Special differential RTK (Real Time Kinematic) GPS equipment has been developed for surveying purposes that can be accurate to millimeters (less than 1/4 of an inch).This equipment includes two complete systems. The first of these is the Base, shown in the picture above. It consists of a satellite antenna (saucer-shaped disk atop tripod), a computer (dark blue case below antenna), a radio (blue box in Justin’s hand) and a radio antenna (atop yellow pole out of picture). The Base is set up on a tripod at a precisely known location. The antenna reads the data from the GPS satellites and the computer determines a position which it compares with its known location. It then sends corrective information out over the radio.
The other system, the Rover, shown at right in the quarry, also consists of a satellite antenna (the disk atop the pole), a computer, a radio (in the blue box with the computer), a radio antenna (the portion of the pole separating the satellite antenna from the blue box) and a field computer to determine the results of the positional data and to store the values (attached to the pole in Justin’s hand).The data transmitted from the base are used to correct the satellite data.
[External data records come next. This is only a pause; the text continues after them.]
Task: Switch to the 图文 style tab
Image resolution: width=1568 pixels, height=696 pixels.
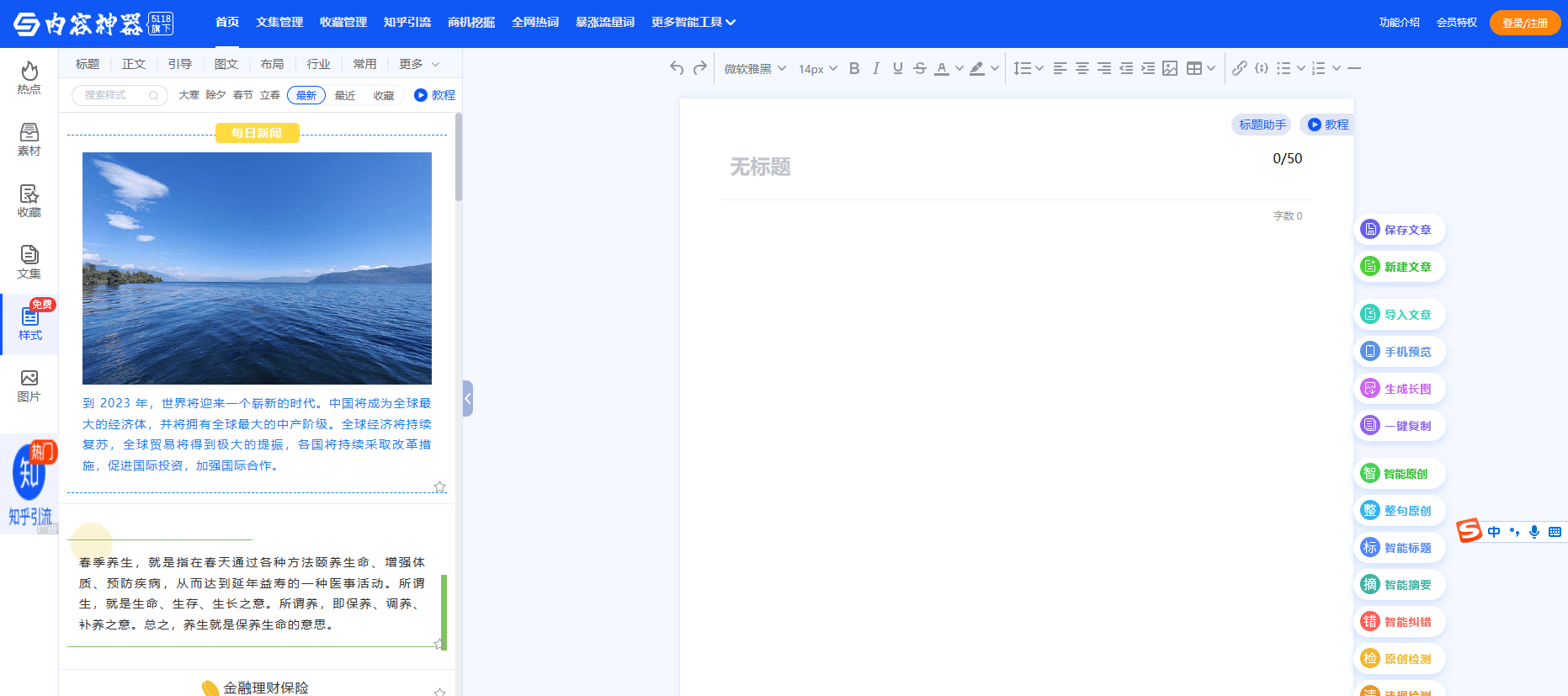Action: [226, 64]
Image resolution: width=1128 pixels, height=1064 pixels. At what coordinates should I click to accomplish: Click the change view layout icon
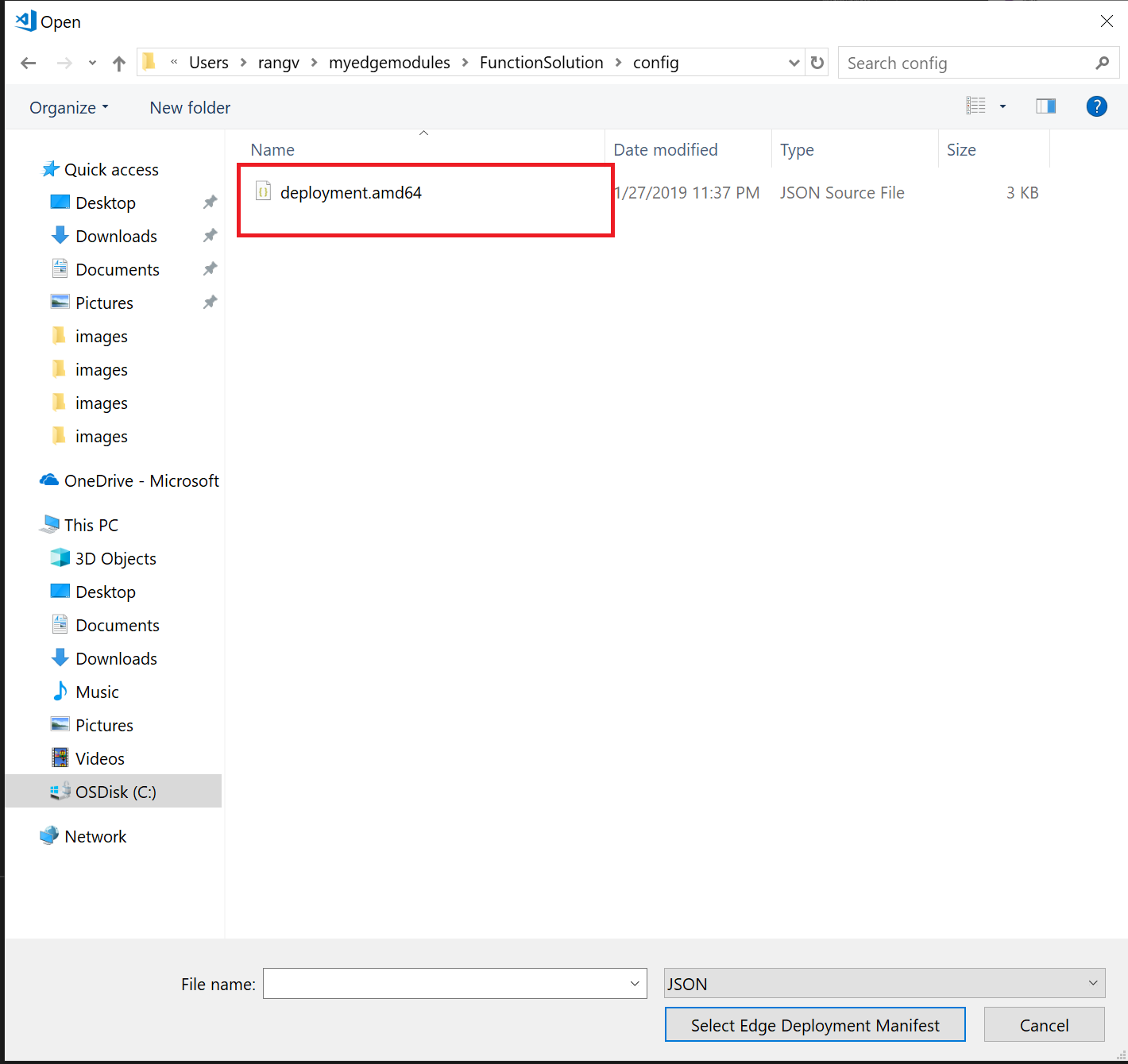pos(976,106)
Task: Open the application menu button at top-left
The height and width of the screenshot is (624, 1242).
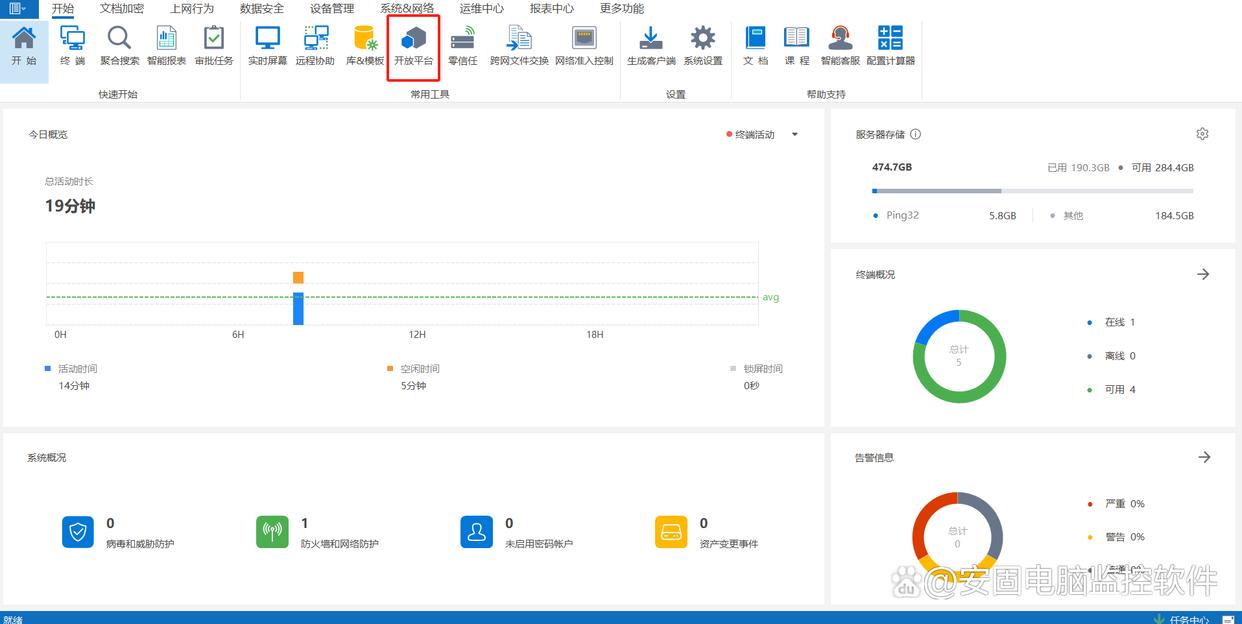Action: click(x=19, y=9)
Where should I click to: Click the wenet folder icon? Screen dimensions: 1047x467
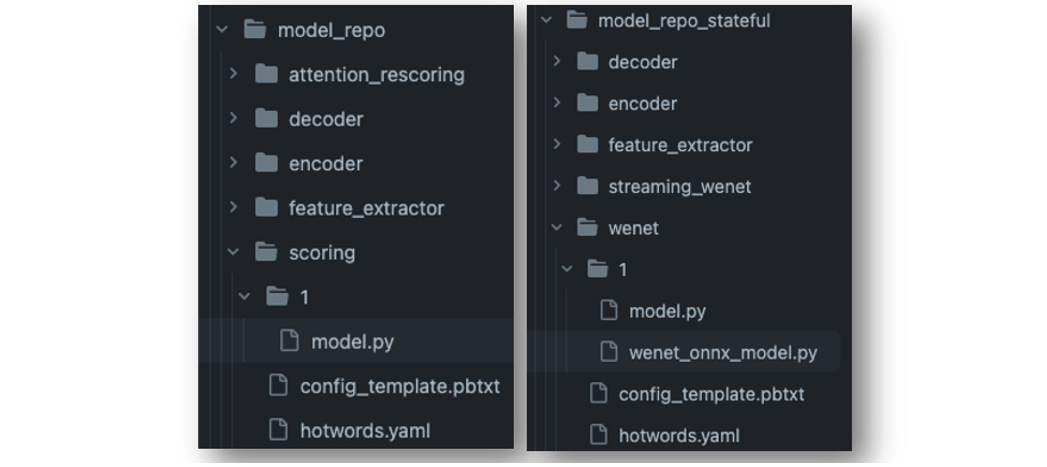(x=587, y=227)
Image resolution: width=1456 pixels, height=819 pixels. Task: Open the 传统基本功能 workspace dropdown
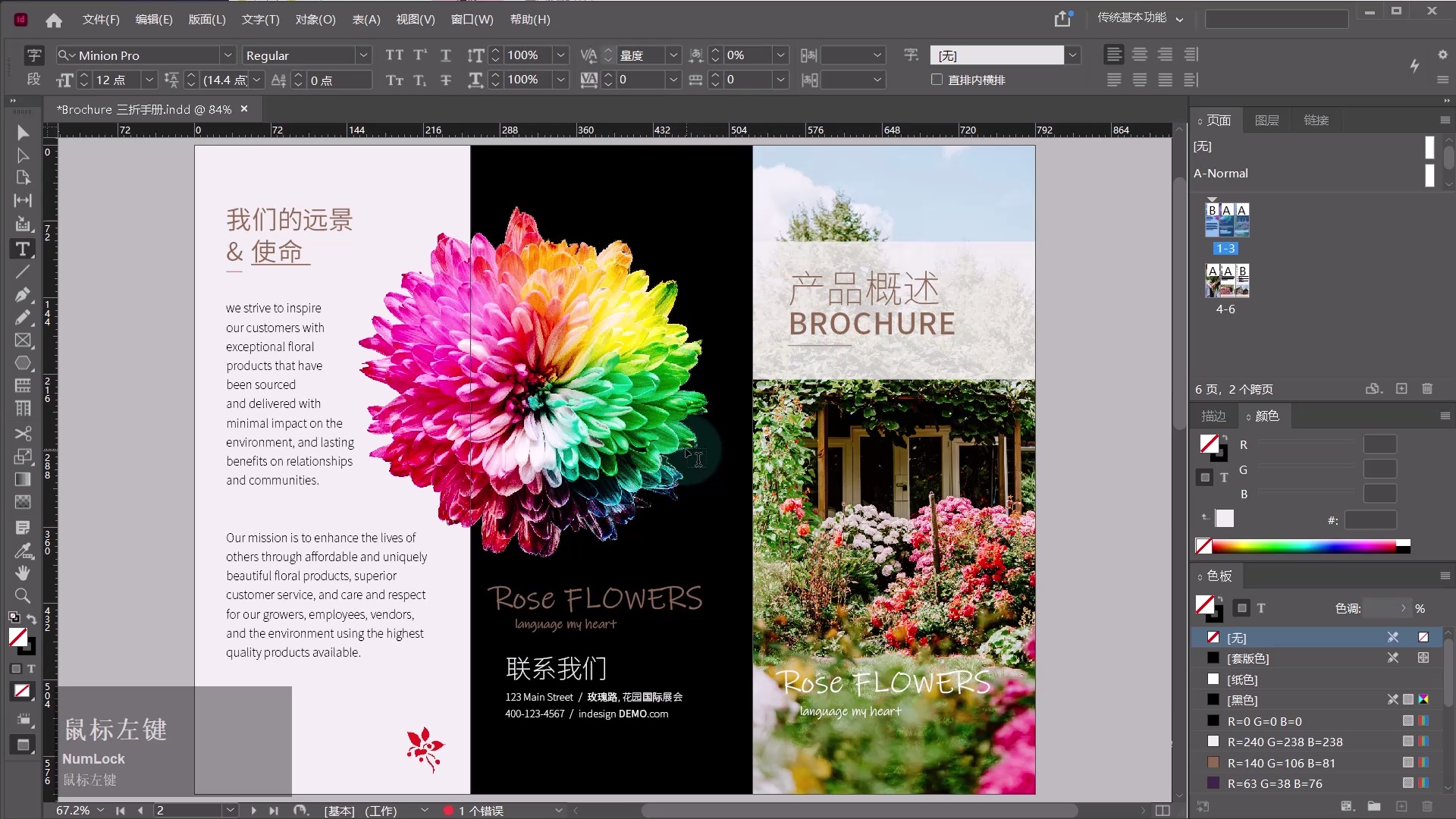[1139, 18]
As a result, the Rover can determine its position in space with great accuracy. We use the Rover in the quarry to obtain points on the surface of each bone we find. These points can be used later to build the quarry map. The diagram below illustrates the remarkable precision of the GPS equipment. Ten points taken at one time at one pole position are plotted in a square centimeter. This is typical for the system we use.